CAD2UT – Automated UT PATH GENERATIONMichel2021-07-15T07:41:49-04:00
CAD2UT is an automated off-line planning software for pulse-echo inspections of simple and complex parts. It uses the part curvature information to automatically create UT inspection paths that cover the whole part surface with the minimum scan passes. This is done by flattening the original 3D geometry before applying a 2D raster scan and to rebuild the 3D scan path by applying an inverse transformation. This leads to simpler motion adapted to UT raster scans and allows the use of mid-range ultrasonic instruments equipped with 2 encoder input.
This software specifically designed for UT replaces teach pendant as a means to generate trajectories. The process starts with a STEP file of the component surface to create a triangle mesh of the surface.
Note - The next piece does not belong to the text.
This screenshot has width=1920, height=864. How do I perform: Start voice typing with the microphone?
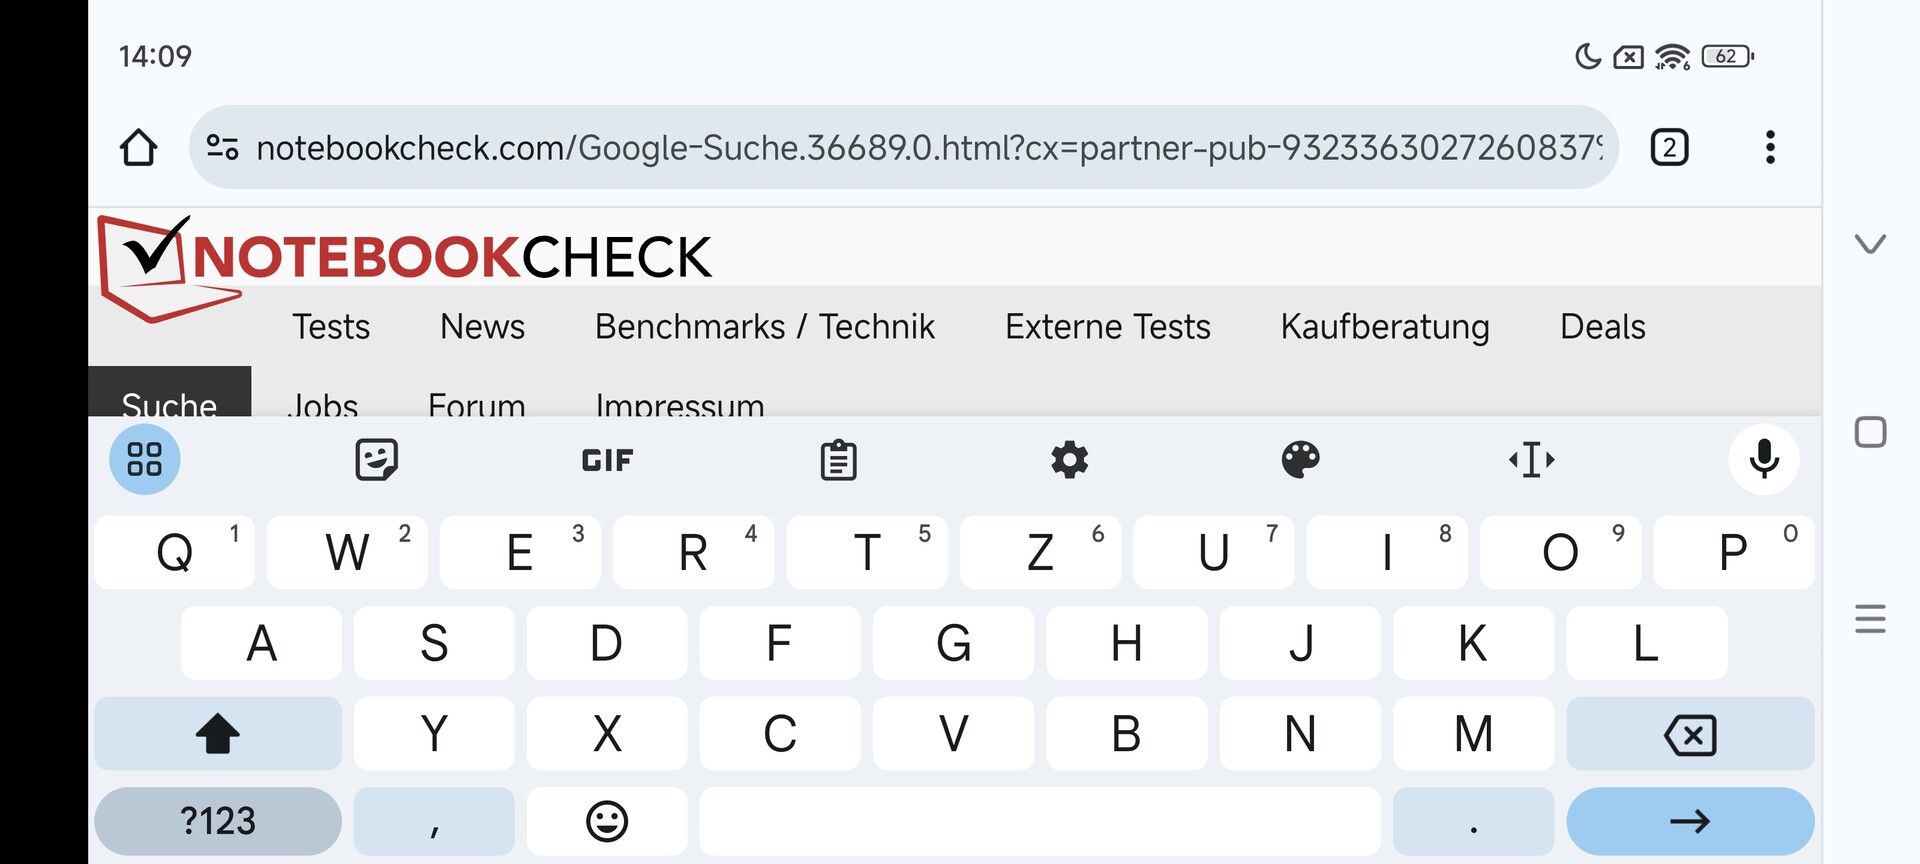[x=1764, y=460]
CAD2UT generates an inspection path as a raster scan using curvature information to adjust dynamically the indexation between two passes. Four path generation methods have been developed and implemented to fit most geometries inspected by ultrasonic. The path is directly exported to a robot simulation software such as ROBODK and then exported as a scan plan for robots or cartesian machines.
The process step are as follows:
1- 3D STEP FILE Import
2- Surface Meshing
4- Path Generation
5- G or Robot codes
The first step is to import the 3D CAD surface. For UT, only the surface is required. The file goes through a couple of processing steps to transform the surface into an easily usable triangle mesh. This is transparent to the user.
CAD software can export surfaces as triangle meshes but these meshes are typically not appropriate for UT scan plans. The CAD2UTScans software performs this task by stitching adjacent surfaces to produce triangles sizes appropriate for scanning. The operator can also adjust the maximum and minimum triangle sizes when needed.
Part shown has a small radius (5 mm) that requires smaller meshing in this region. Larger meshes are used for the flat and the wall.
Flattening is a mapping from a 3D-embedded curved surface to a plane. This is done to automate path creation in two directions and to convert 3D spaces into scan-index coordinates used by UT instrumentation. The flattening process allows going back forth between the 2D and 3D part representations. Scan an index directions are determined using principal component analysis.